A Washington man was convicted Friday of opening fire during homecoming celebrations at Morgan State University in 2023, wounding five people.
Marquis Brown, 20, was found guilty in Baltimore Circuit Court of five counts of attempted second-degree murder and related crimes. He was found not guilty of one count of conspiracy to commit murder and five counts of attempted first-degree murder.
At the time of the shooting, Brown was 17. He did not visibly react to the verdict, but one of his loved ones became overcome with emotion and stormed out of the courtroom before the foreperson of the jury finished reading it.
“No one else is to leave the courtroom!” Baltimore Circuit Judge Althea M. Handy ordered.
In a statement, Baltimore State’s Attorney Ivan Bates said Brown faces a maximum sentence of 259 years in prison.
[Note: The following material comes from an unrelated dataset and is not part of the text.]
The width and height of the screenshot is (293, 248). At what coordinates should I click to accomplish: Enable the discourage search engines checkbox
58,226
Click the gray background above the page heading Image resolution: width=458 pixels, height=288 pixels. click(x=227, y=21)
Brown “recklessly endangered the lives of hundreds of people who gathered to celebrate what should have been a joyful and safe event,” Bates said. He added that’s it’s “truly a miracle that no one was killed that night.”
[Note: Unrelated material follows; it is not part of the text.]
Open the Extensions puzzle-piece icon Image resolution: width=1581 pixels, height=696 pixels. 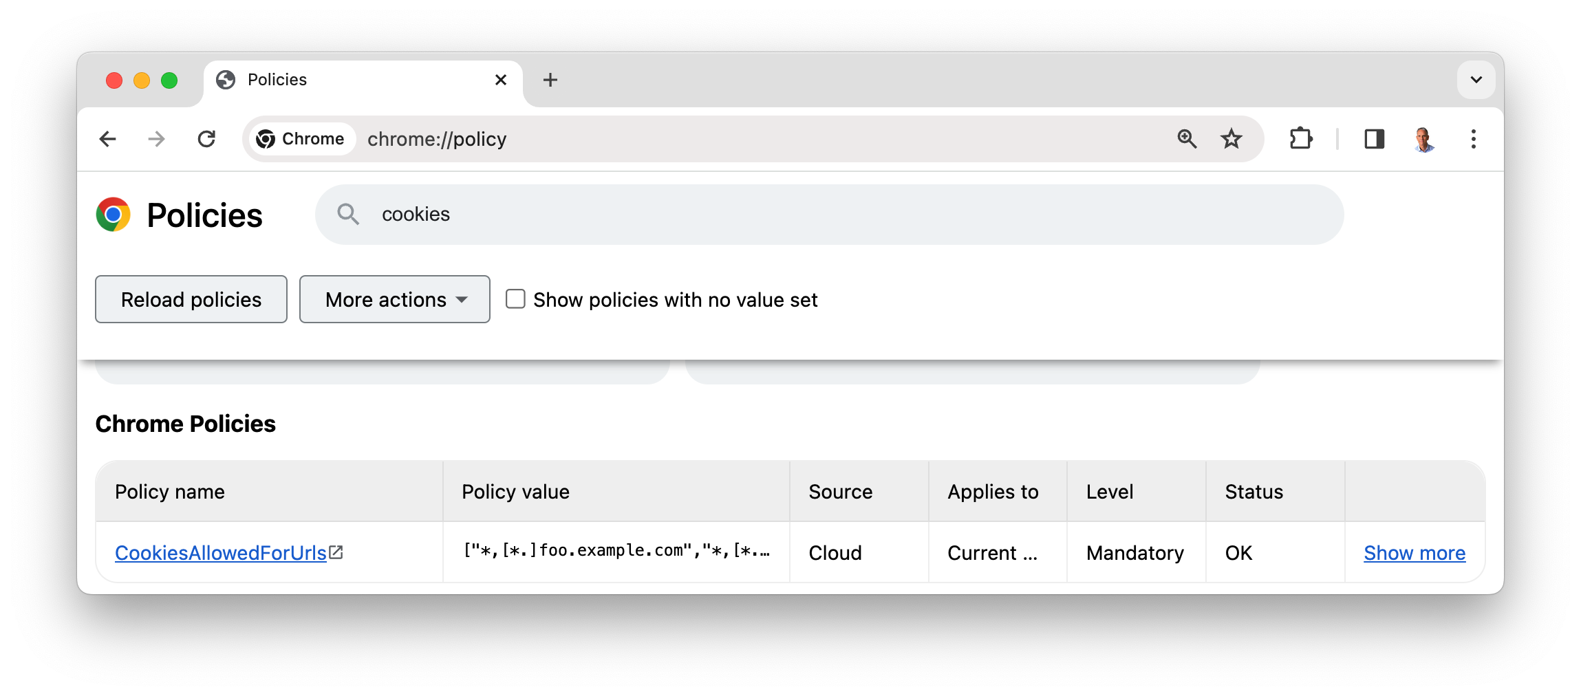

“Our office remains committed to seeking justice for the victims, their families, and the Morgan community,” Bates said. “We look forward to presenting our case at sentencing and advocating for the maximum penalty, so this defendant is held fully accountable for the harm and trauma he caused through his violent actions.”
Prosecutors said Brown and Jovan “Chewy” Williams opened fire on Oct. 3, 2023, after the crowning of Mr. and Miss Morgan State University.
The shooting led the historically Black university in Northeast Baltimore to cancel additional homecoming events and classes for the week.
Assistant State’s Attorney Marina Makkar argued that Brown and Williams indiscriminately fired into a crowd and “recklessly endangered the lives of hundreds of students and visitors.”
“We can all agree a tragic event took place at Morgan State University. But who is responsible?” Makkar said in her closing argument. “It was Marquis Brown and Jovan Williams.”
Investigators pulled surveillance video, created flyers and distributed them to law enforcement and the public.
Metropolitan Police Detective Herman Kelly recognized two men as Brown and Williams, Makkar said. And one of the victims identified them as the shooters, she said.
Makkar said there’s no evidence Brown and Williams had been targeting the people who were wounded.
“Guess what? Bullets don’t have names on them,” she said. “We are lucky it was just five people. But how horrific for them and that community.”
At the time of his arrest, Brown was with a man who had a gun, Makkar said. It was consistent, she said, with being one of the weapons used in the shooting.
But Brown’s attorneys, Assistant Public Defenders Judit Otvos and Jennifer Davis, contended their client was simply on campus that night and committed no crime.
Davis said there were no text messages, DNA or fingerprints connecting their client to the shooting. She cast doubt on the eyewitness identification and described the surveillance video as fuzzy, blurry and faraway.
Prosecutors, she said, were trying to distract members of the jury and appeal to a desire to hold someone accountable.
“There is zero evidence,” Davis said in her closing argument. “Zero.”
Brown was also convicted of use of a handgun during the commission of a crime of violence, reckless endangerment and related offenses.
Williams, 21, of Washington, was sentenced in 2025 in U.S. District Court for the District of Columbia to serve 15 years in federal prison for marijuana distribution and armed carjacking.
Brown was supposed to stand trial in 2025, but the Baltimore State’s Attorney’s Office dropped all the charges against him and obtained a new indictment after Handy denied a request from prosecutors to postpone the case.
Otvos and Davis then filed a motion to dismiss the charges.
Though Handy criticized the tactic as unprofessional, she refused to throw out the indictment.
Brown is being held at the Metropolitan Transition Center, according to jail records. He’s scheduled to be sentenced Aug. 12, though that date could change.